----- Original Message -----
 
 
 ----- Original Message -----
 > Hi Dave,
 > 
 > Thank you for your comment!
 > 
 > On 2/13/2018 2:33 PM, Dave Anderson wrote:
 > > 
 > > Hi Kasuhito,
 > > 
 > > I am planning on releasing crash-7.2.1 today, so this will have to be deferred
 > > to 7.2.2.
 > > 
 > > Because of your questions about ppc64, possible backwards-compatibility
issues,
 > > or potential future changes to page.flags usage, this permanent change to the
 > > is_page_ptr() function solely for the purposes of SLUB's count_partial()
function
 > > makes me nervous.
 > 
 > Sorry, my explanation was not enough. Please let me supplement a little.

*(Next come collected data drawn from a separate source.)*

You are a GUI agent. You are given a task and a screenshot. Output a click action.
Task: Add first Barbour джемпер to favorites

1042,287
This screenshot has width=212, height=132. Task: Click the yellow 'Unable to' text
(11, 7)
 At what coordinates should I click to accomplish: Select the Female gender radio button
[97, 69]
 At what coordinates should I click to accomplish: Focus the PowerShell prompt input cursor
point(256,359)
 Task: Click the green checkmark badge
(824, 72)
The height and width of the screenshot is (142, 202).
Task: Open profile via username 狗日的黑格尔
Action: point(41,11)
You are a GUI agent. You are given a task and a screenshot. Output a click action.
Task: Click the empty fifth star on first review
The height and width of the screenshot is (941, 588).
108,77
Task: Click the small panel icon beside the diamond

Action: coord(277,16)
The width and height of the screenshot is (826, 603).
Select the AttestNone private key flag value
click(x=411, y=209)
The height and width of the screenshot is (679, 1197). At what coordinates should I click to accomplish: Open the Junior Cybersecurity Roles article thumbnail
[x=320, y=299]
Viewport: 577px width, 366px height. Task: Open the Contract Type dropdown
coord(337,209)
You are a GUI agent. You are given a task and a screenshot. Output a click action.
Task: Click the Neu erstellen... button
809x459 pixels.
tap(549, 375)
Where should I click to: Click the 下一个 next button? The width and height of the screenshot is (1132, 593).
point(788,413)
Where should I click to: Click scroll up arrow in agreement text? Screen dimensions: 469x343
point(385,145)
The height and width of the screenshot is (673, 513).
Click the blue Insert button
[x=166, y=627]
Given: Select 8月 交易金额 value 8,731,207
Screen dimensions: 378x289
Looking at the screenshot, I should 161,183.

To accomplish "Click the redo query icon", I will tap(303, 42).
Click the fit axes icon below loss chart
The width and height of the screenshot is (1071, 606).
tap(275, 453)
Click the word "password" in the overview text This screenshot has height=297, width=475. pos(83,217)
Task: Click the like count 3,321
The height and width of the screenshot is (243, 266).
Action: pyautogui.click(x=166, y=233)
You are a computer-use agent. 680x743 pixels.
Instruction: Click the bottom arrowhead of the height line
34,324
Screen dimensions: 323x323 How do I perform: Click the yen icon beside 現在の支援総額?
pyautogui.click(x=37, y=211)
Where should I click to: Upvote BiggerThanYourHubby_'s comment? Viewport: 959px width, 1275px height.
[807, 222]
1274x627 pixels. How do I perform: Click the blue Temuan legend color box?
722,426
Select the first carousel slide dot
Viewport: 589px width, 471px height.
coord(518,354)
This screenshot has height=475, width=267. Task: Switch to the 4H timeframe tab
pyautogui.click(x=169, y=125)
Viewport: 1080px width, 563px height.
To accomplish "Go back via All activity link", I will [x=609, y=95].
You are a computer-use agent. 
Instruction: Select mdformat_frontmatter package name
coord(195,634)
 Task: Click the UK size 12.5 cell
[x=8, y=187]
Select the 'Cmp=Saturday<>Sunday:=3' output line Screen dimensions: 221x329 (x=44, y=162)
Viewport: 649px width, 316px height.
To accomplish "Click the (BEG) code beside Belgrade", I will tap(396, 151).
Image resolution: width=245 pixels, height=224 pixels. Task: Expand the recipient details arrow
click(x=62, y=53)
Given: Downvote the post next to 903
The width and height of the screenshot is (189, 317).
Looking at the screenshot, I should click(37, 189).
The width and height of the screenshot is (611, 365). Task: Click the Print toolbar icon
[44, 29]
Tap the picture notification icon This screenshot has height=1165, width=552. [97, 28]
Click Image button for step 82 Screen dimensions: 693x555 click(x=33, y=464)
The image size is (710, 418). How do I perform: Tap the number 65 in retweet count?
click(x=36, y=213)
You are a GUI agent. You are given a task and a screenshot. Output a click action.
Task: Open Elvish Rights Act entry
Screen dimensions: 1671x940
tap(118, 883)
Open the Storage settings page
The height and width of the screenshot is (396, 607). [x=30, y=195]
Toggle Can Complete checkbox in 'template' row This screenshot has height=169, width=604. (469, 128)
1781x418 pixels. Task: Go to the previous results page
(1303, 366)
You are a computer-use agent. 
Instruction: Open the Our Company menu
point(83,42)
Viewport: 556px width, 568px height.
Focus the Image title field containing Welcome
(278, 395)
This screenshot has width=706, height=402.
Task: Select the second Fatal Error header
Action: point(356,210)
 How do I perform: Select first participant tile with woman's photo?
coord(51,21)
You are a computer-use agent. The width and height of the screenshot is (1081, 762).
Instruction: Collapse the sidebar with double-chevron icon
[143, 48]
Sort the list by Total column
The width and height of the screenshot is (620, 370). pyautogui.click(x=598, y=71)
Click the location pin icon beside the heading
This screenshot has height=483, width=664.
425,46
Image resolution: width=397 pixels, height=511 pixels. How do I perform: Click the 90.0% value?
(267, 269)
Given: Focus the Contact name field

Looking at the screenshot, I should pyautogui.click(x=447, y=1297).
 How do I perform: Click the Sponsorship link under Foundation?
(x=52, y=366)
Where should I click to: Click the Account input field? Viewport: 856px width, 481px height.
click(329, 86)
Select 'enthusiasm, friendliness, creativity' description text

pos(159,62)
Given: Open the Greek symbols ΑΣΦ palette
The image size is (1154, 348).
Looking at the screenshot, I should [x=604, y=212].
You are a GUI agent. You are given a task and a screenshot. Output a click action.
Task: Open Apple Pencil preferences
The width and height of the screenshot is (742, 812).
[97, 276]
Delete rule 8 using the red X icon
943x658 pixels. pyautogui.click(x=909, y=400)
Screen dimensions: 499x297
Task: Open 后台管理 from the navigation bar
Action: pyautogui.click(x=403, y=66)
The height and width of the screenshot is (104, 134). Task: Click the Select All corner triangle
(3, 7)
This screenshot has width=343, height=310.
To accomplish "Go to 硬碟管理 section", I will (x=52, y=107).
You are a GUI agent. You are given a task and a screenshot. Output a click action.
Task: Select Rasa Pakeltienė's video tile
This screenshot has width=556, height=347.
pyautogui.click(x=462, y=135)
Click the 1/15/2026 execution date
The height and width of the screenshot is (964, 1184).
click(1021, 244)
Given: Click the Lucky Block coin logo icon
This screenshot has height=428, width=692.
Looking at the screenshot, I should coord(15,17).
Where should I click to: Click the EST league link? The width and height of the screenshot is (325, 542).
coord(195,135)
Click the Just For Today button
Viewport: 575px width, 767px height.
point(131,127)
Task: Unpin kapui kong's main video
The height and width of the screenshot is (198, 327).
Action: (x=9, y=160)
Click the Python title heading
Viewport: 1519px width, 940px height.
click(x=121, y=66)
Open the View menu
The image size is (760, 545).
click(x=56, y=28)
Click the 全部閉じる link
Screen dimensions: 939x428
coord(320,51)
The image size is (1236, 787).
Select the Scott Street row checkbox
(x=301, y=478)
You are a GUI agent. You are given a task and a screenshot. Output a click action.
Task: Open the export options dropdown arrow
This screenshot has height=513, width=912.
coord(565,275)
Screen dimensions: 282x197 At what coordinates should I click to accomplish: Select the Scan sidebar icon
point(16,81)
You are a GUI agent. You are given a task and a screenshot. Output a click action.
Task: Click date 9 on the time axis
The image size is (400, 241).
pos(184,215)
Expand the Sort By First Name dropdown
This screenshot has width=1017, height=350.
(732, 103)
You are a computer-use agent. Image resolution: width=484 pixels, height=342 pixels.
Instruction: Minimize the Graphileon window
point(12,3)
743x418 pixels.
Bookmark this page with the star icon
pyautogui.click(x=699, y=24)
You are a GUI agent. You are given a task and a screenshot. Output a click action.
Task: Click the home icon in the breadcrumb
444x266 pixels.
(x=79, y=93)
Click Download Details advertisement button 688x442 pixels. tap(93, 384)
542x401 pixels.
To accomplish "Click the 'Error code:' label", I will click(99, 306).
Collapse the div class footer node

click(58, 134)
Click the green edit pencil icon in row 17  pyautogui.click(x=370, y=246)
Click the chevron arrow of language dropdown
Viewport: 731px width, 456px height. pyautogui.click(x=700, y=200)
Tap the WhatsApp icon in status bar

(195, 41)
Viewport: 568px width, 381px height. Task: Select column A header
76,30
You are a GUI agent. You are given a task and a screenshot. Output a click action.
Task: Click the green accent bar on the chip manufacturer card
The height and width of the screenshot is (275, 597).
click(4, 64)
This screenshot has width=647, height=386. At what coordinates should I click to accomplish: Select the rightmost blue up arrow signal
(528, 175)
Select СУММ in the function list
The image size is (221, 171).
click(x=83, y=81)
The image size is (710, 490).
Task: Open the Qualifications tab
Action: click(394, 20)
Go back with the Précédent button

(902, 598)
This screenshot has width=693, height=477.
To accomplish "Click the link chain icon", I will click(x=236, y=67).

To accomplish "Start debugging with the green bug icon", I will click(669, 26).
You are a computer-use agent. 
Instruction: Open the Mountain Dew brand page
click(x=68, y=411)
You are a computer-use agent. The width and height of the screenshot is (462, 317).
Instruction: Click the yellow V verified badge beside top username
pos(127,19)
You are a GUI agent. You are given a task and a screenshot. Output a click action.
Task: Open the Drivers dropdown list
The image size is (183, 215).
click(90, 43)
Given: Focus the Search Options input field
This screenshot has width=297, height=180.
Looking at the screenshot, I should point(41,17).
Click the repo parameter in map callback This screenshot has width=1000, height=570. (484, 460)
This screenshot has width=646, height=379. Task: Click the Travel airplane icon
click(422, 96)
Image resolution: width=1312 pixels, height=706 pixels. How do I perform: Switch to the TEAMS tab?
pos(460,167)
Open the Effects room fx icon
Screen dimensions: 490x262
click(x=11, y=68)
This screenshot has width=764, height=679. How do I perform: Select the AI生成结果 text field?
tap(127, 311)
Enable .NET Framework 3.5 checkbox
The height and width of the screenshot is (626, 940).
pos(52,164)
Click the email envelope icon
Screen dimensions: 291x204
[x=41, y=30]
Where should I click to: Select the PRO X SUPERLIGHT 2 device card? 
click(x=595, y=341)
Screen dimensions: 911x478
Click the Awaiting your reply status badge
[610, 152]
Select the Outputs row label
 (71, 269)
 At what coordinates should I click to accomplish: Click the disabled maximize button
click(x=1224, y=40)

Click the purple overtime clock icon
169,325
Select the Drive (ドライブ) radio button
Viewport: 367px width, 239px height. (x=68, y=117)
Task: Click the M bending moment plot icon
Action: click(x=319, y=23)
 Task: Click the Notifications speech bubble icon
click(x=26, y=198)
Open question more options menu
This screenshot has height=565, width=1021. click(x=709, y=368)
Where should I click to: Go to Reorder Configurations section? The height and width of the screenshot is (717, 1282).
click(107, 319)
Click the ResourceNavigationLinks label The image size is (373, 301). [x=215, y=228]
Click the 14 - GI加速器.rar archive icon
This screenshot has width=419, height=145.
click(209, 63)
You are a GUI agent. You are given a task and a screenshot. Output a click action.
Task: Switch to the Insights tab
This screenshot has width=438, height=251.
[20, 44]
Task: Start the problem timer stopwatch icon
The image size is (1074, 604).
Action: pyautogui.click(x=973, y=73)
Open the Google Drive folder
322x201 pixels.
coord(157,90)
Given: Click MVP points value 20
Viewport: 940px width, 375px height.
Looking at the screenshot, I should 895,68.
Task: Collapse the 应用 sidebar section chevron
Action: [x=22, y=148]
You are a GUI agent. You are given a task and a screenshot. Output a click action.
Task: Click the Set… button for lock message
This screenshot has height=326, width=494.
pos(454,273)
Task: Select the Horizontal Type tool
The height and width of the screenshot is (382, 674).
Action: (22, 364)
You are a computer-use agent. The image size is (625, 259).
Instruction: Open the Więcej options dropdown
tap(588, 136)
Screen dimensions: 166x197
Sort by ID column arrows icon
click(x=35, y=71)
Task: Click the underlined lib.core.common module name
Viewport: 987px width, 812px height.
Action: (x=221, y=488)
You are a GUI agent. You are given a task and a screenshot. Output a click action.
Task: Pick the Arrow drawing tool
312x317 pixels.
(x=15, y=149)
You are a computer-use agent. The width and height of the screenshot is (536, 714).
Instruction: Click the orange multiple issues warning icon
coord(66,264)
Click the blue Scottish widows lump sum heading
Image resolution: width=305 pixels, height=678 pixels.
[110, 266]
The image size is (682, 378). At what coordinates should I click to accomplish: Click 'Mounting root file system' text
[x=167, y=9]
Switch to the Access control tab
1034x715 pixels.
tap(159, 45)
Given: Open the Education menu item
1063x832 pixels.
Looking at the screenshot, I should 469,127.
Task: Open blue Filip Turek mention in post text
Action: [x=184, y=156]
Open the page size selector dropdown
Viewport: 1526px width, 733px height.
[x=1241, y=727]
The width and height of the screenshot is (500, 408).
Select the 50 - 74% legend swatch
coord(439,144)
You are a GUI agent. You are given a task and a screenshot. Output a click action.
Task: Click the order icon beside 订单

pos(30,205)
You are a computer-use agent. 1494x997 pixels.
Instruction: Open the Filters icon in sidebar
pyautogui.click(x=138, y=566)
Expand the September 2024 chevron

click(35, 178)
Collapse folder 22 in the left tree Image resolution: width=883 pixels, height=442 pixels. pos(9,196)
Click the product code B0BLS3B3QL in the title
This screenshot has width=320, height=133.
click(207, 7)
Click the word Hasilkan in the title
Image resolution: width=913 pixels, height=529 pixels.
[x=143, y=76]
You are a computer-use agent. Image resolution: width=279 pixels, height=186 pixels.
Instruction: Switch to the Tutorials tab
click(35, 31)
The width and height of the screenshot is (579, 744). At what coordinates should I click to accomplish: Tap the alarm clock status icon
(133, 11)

 > As far as I know, the count_partial() is the function which could receive the
 > effect of this patch most.  But is_page_ptr() could be called many times also
 > through the other functions, so this will improve them, too.  Moreover, the
 > is_page_ptr()'s loop could loop NR_MEM_SECTIONS() times, which is 33554432
 > on x86_64(5level) if I understand correctly, in the worst case.
 > 
 > So I thought that ideally we should improve the is_page_ptr() itself if possible,
 > rather than find the callers which could call it many times and change them.
 > Also, I am willing to drop the definition of VMEMMAP_VADDR for ppc64 this
 > time.
 
 OK, I understand your point.  But what concerns me is that the function's
 purpose is to absolutely identify whether the incoming page structure address
 is a correct page structure address.  But if an invalid address gets passed
 into is_page_ptr(), your patch would take the invalid address, calculate an
 invalid "nr", and continue from there, right? 
Another suggestion/question -- if is_page_ptr() is called with a NULL phys 
argument (as is done most of the time),  could it skip the "if IS_SPARSEMEM()"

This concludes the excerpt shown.